*Work to be completed*
Starting with the line that contains "Instruction: Expand the 日期函数 tree node", repeat exactly every line through the last one in the records below, and leave out the pictures.

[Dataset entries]
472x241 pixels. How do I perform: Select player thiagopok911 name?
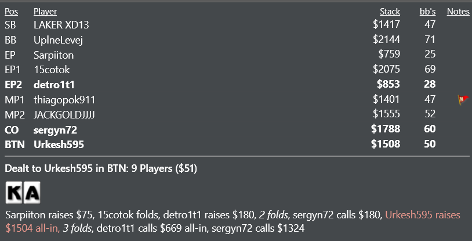[x=64, y=100]
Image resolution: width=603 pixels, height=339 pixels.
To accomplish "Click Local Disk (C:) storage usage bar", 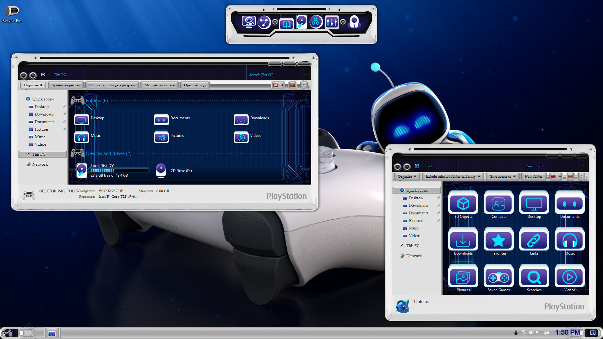I will pos(119,170).
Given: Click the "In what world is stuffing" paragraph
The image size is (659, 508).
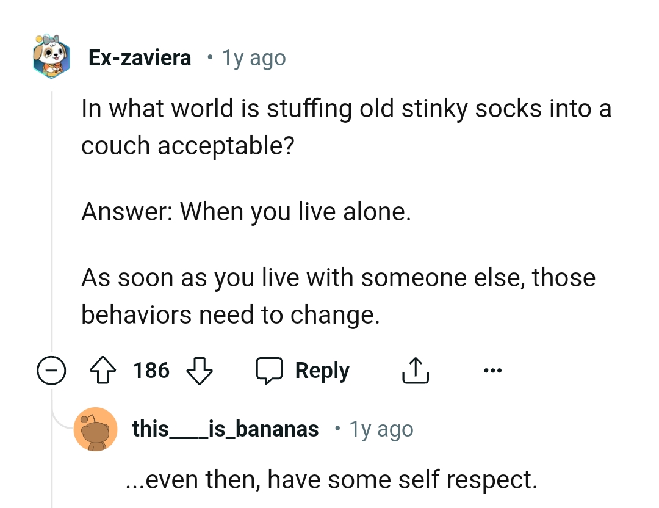Looking at the screenshot, I should pyautogui.click(x=346, y=127).
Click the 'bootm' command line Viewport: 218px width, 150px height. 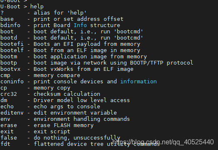coord(74,57)
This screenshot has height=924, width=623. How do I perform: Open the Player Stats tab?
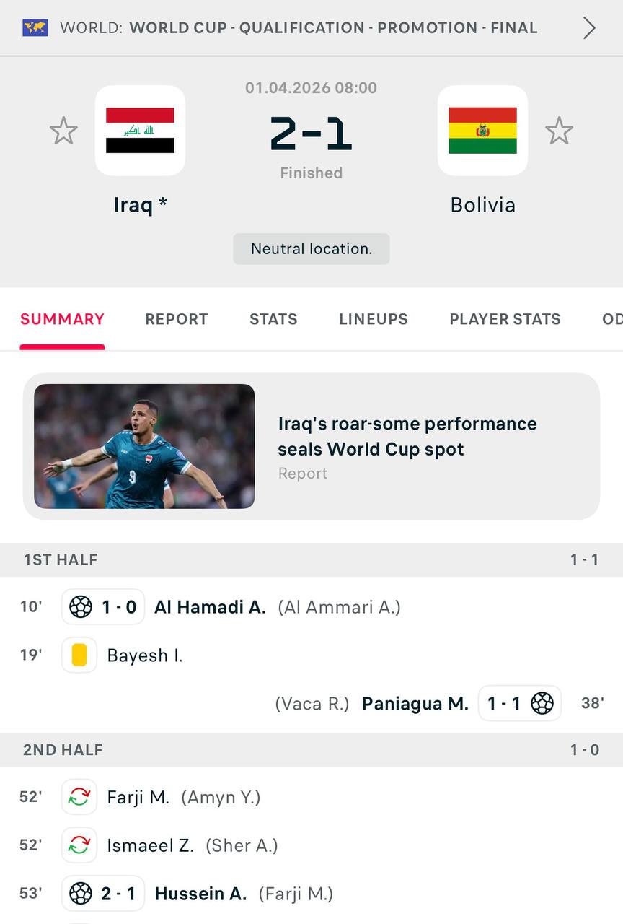505,319
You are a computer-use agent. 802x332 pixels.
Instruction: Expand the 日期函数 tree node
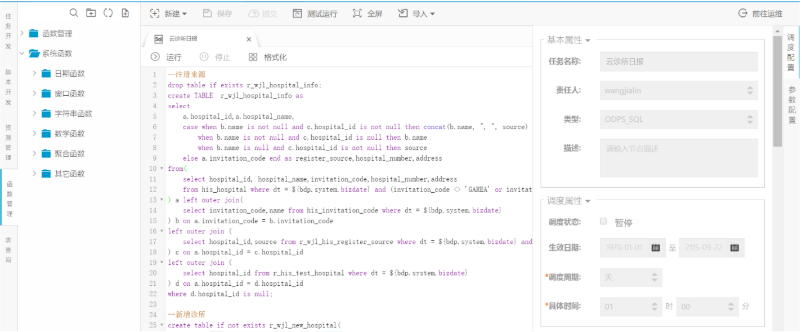tap(34, 73)
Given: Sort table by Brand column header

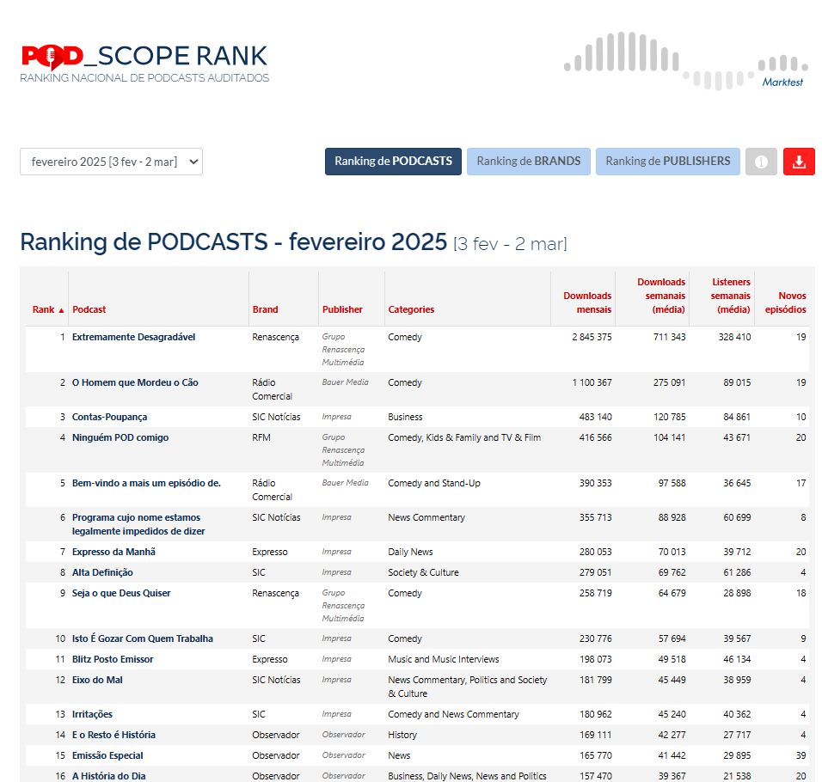Looking at the screenshot, I should click(x=266, y=309).
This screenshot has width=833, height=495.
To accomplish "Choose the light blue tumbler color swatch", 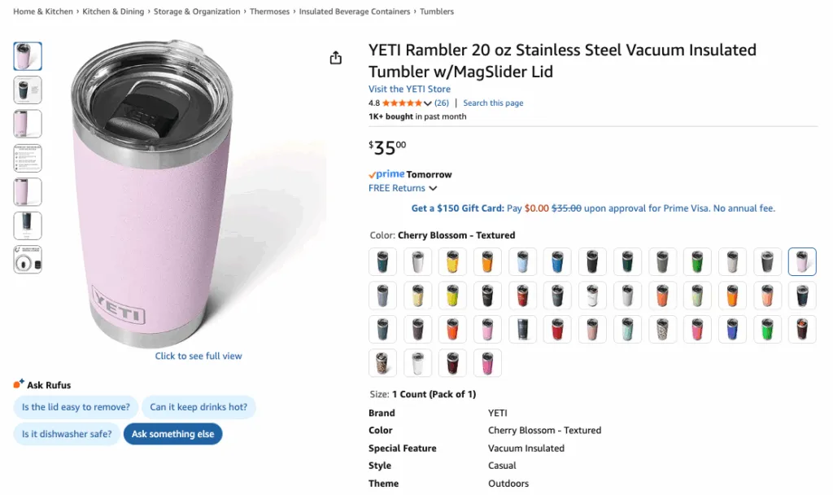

*Expected answer*
Instruction: Expand the 日期函数 tree node
tap(34, 73)
Given: Sort table by Brand column header

Looking at the screenshot, I should click(x=266, y=309).
This screenshot has width=833, height=495.
To accomplish "Choose the light blue tumbler color swatch", 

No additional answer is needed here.